The number of Principle Components that will be used, will always be less than the number of predictors or features that we have. This is because the objective of PCA is to reduce the number of features.

As we can see in the image above, 2D data is represented as 1D, and 3D data is represented as 2D. In both of these cases, the method of reducing the number of dimensions of the data is explained. The 'u' vectors are the new Principal Component features.

It is NOT a feature selection method, as a feature selection method would involve selecting a few features as it is, out of all of them. Instead, we are combining features to create new PCs, which are different from the original features.

Code (Simplified)

from sklearn.decomposition import PCA
pca = PCA()  

pca.fit(X_train)

X_train = pca.fit_transform(X_train)  
X_test = pca.transform(X_test)  

This code snippet demonstrates the procedure of transforming the higher dimensional input features, to the lower dimensional PCA features. The new X_train and X_test are having reduced number of features.

Steps of PCR:


STEP 1: Perform PCA to create PCs as our new input features
STEP 2: Use these PCs as input features to train our model for linear regression.
STEP 3: Now, we transform these PCs back to the original input features, in order to make predictions on the actual dataset.

PCR is basically using PCA, and then performing Linear Regression on these new PCs. Hence, there is no significant difference in the approach used by PCR and PCA, they're essentially including the same concept.

In the above image, OLS refers to our Ordinary Least Squares regression, or Linear Regression using all of the independent variables of our dataset. We observe that there are a lot of features here, and that is our model without applying any PCA.

In the next line, we can immediately realize the effect that PCA has on our input data. The number of input features to our model are significantly reduced, which means there are new PCs created, which have the same effect on the target variable as the earlier features.

Effectively, Z1 and Z2 have the same effect on Y, as the effect of X1,X2,X3 and X4.

This is the advantage of using Principle Components.

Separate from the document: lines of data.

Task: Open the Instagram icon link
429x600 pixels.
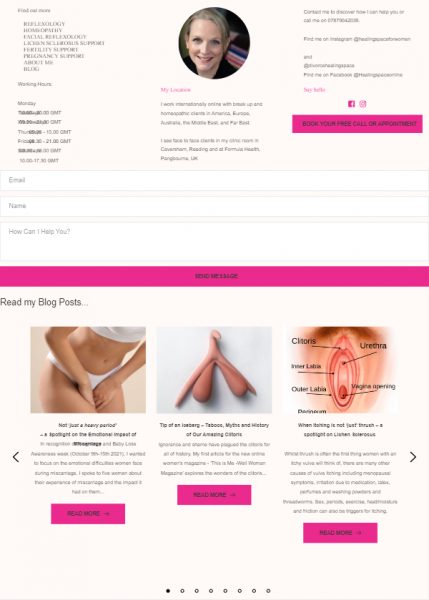Action: pos(363,104)
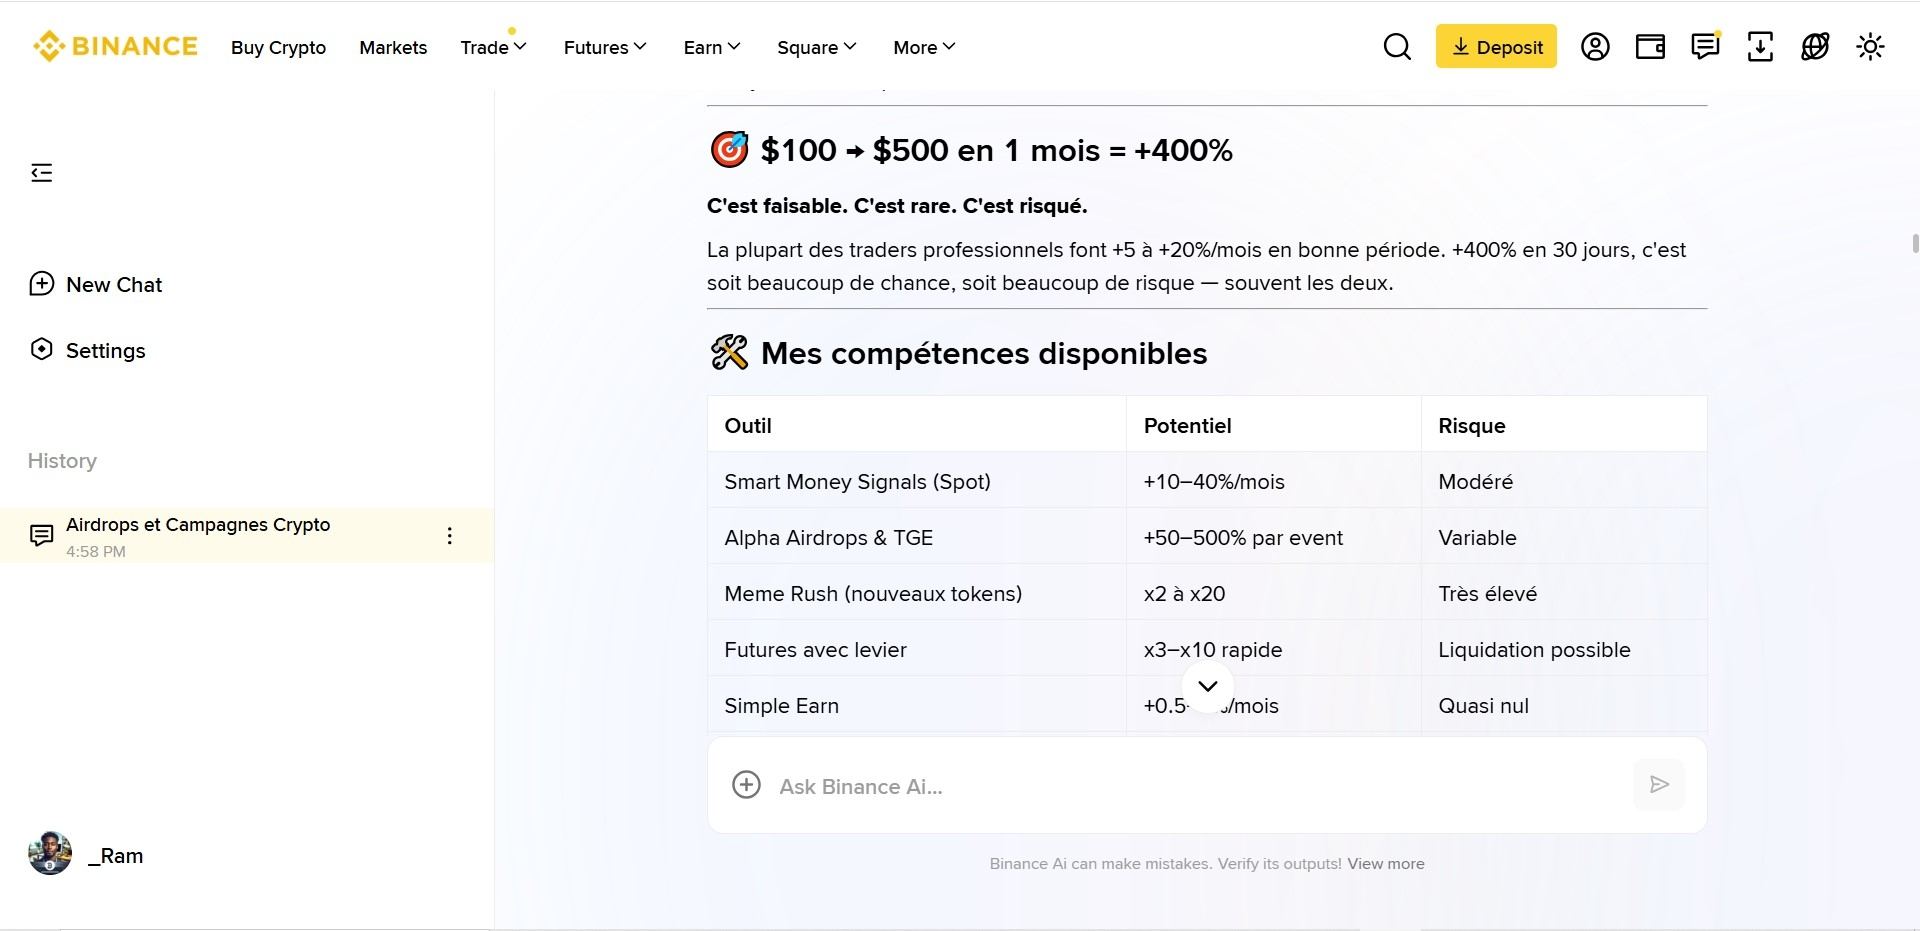The image size is (1920, 931).
Task: Open the Buy Crypto menu item
Action: [278, 47]
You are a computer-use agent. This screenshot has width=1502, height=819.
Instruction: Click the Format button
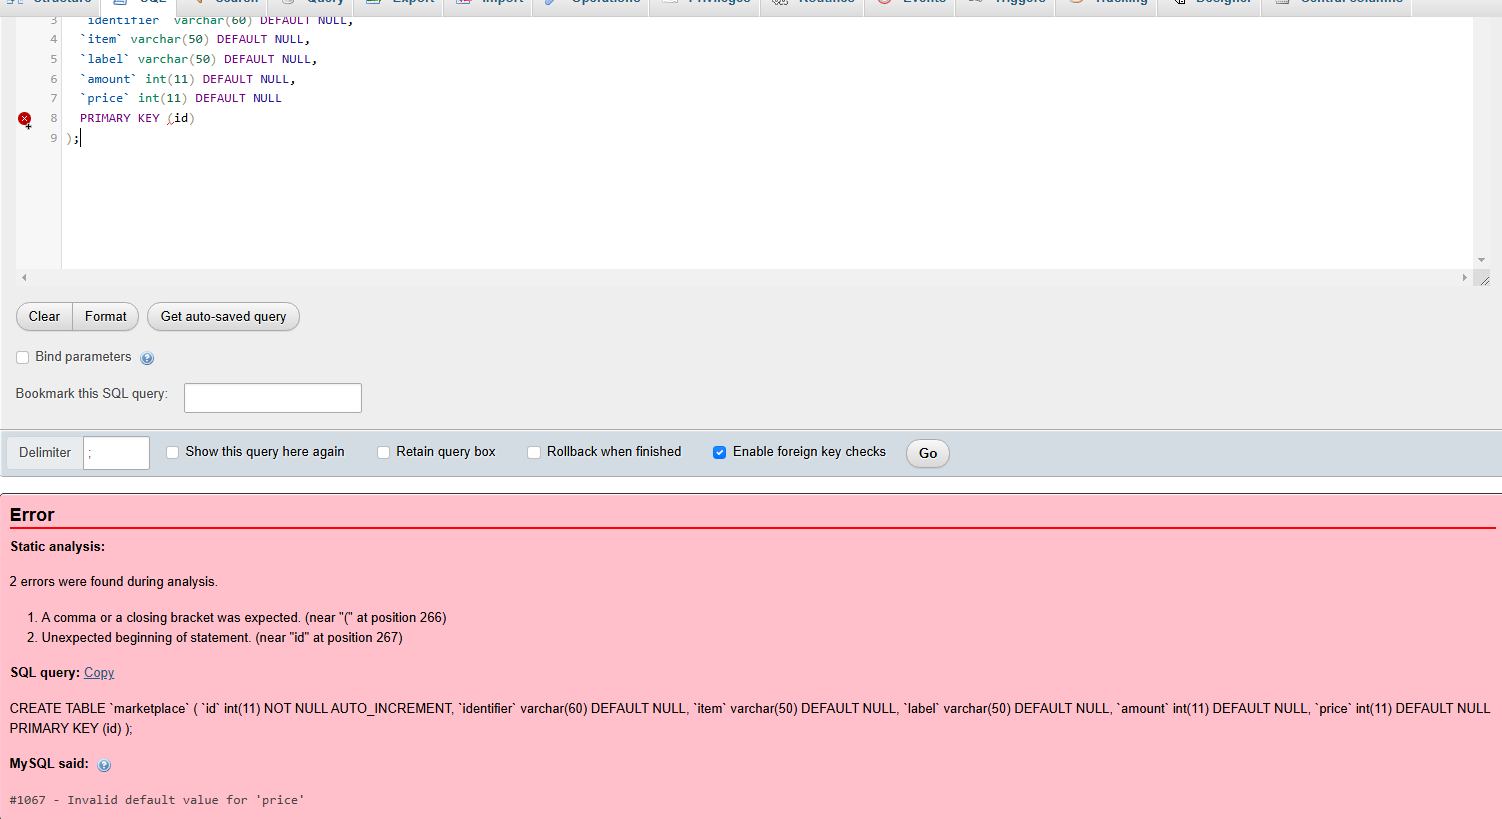(x=105, y=317)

Note that for new features (PCs), we can't use the same coefficient parameters ‎β0 to ‎β4. We have different coefficients now, which are in accordance with the PCs Z1 and Z2. These are represented by ‎β'0 to ‎β'2

Advantages of using PCR:

  • PCR reduces the number of features of the model
  • PCR is particularly useful on datasets facing the problem of multi-collinearity
  • On datasets with highly correlated features, or even collinear features, PCR is quite useful
  • PCR reduces the problem of overfitting
  • Regression may take significantly lesser time because of lesser number of features
  • The only decision we need to make while performing PCR is the number of input features to keep.

Question

Suppose John is trying to solve a Machine Learning problem. However, he has 20 features and wants to select the 10 best suited features from them for regression. PCR is a very good algorithm for John to use in this scenario.
False
True
John is looking for a Feature Selection algorithm, whereas PCR is used for Dimensionality Reduction. PCR will combine features and form new ones, but John wants to merely pick 10 of the existing 20.